El mundo se ve diferente desde las alturas. La perspectiva humana se diluye ante la inmensidad de la naturaleza: una corteza infinita de mares, desiertos, selvas y cordilleras. En ese universo de fuerzas ciegas, bajo la noche estrellada, se divisan, sin embargo, puntos de luz, cada uno de los cuales señala “el milagro de una conciencia. En aquel hogar se leía, se reflexionaba, se intercambiaban confidencias”. Así contempló el mundo Antoine de Saint-Exupéry, cuando surcaba los cielos de Europa, África y América en su frágil aeroplano.
Escribiría en Tierra de los hombres (1939), su obra maestra, que “lo que da sentido a una vida da sentido a la muerte”. Vivió volando y volando murió, abatido por un caza alemán, cuando fotografiaba desde su avión la costa del sur de Francia. A pesar de sus 44 años, a pesar de su cuerpo maltratado por los accidentes, quería servir a la liberación de su país, pilotando. Y es que, como escribió en ese libro, “ser hombre significa, precisamente, ser responsable. Supone conocer la vergüenza frente a una miseria que no parecía depender de uno. Supone sentirse orgulloso de una victoria que los compañeros han conseguido. Supone sentir, al colocar su grano de arena, que se contribuye a construir el mundo”.
En 1943 publicó Le petit prince, traducido al español –de modo inexacto– como El principito. Tanto cautivó al público, que la obra se tradujo a 300 lenguas (es la más traducida del mundo, después de la Biblia), vendiéndose 200 millones de ejemplares. ¿Por qué el libro despertó una admiración tan universal? Porque su lenguaje, como el de las fábulas clásicas o las parábolas de Jesús, aúna sencillez y potencia significativa (es una alegoría, tejida de símbolos, que puede leerse en diversos niveles de complejidad y significación).
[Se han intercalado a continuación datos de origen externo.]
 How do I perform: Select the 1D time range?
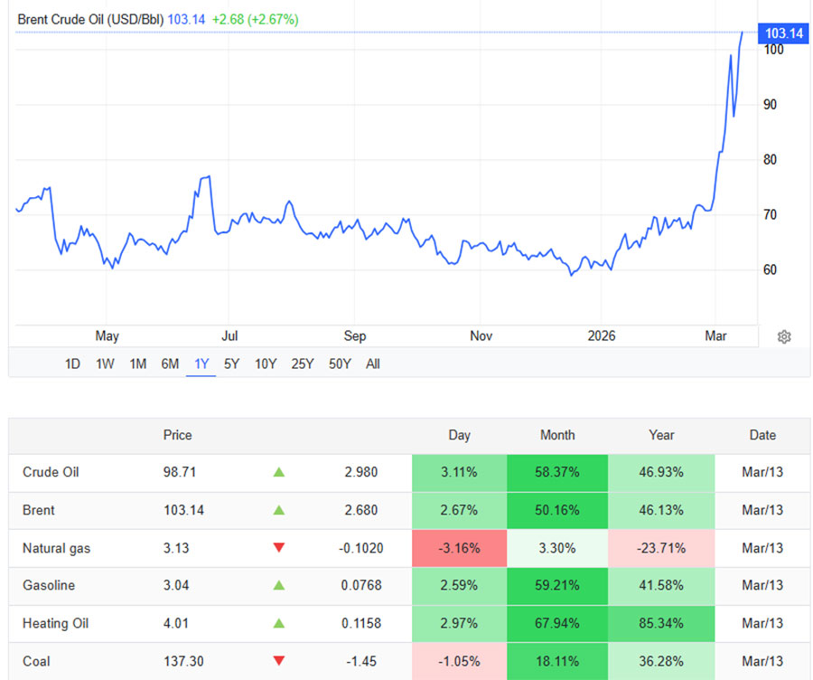[x=72, y=364]
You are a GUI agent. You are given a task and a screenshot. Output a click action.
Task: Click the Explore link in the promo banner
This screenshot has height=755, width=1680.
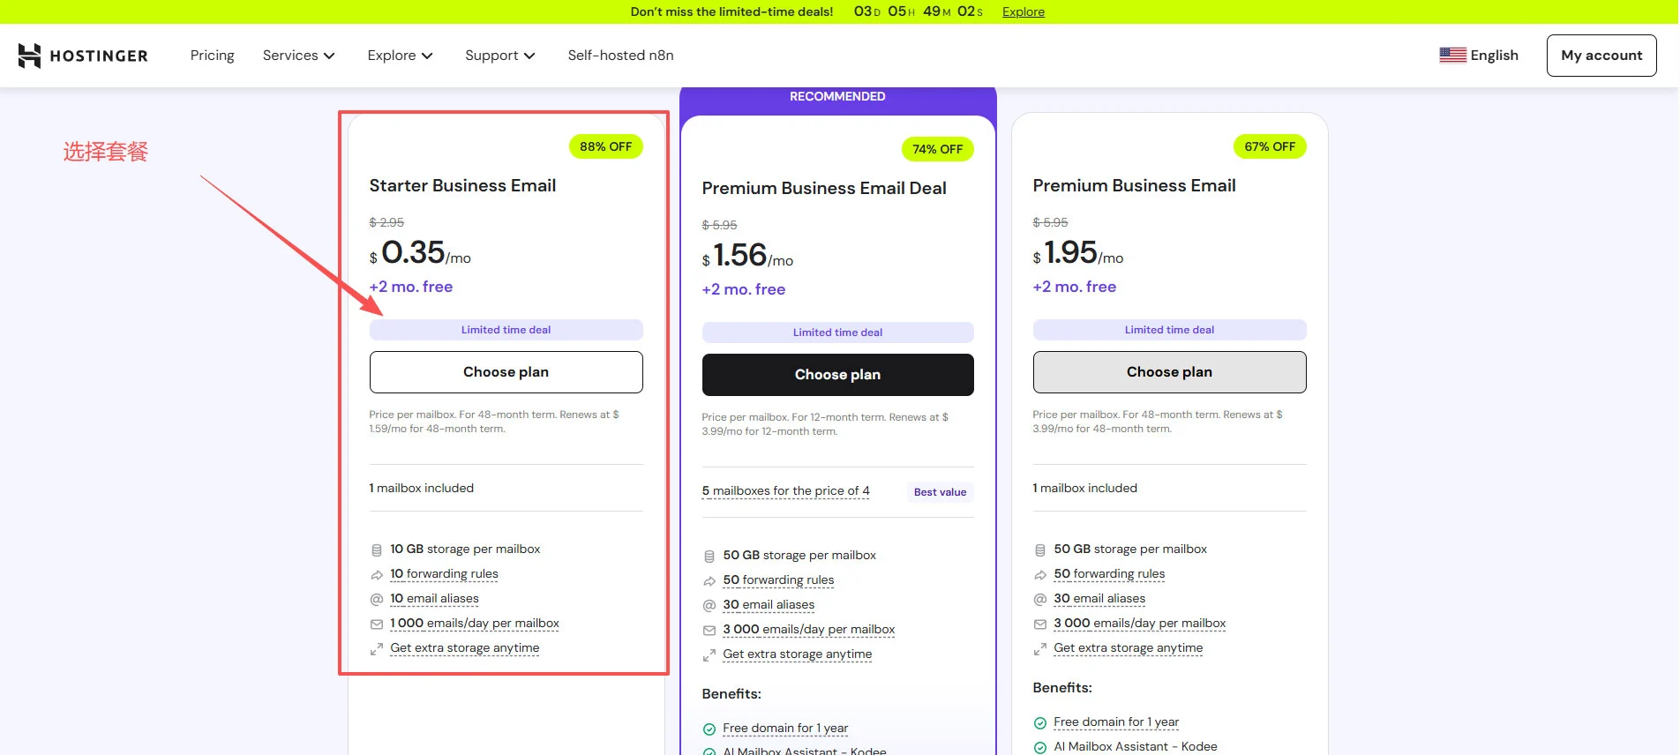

Es una obra que nos habla a todos, y a cada uno de modo diferente.
El principito es una fábula, un libro de viajes (interplanetario) y una novela de formación. El pequeño príncipe recorrerá diversos asteroides, en los que encontrará hombres solos y unidimensionales: el rey, el vanidoso, el bebedor, el avaricioso y el farolero (“el único que no me parece ridículo, quizás porque se ocupa de algo ajeno a sí mismo”). Es el único responsable, pues con su trabajo, con su vocación de servicio, responde a las necesidades de los demás.
¿Y qué responsabilidad hay mayor que responder a la necesidad más honda de la persona: ser y sentirse amado? ¿Qué puede ser más significativo que quebrar la soledad en la que se encierran o son encerradas los seres humanos? Por eso el zorro, maestro del pequeño príncipe, le animará a “crear vínculos” y a cuidar su rosa. “¡Eres responsable de tu rosa!”. Esa rosa, rodeada de volcanes, simboliza a la mujer de Saint-Exupéry (la salvadoreña Consuelo, proveniente de una tierra de los volcanes). Y, en nuestro mundo materialista y tecnocrático, la rosa simboliza también la fraternidad, la amistad y el amor: las verdades esenciales que tejen la vida de los hombres.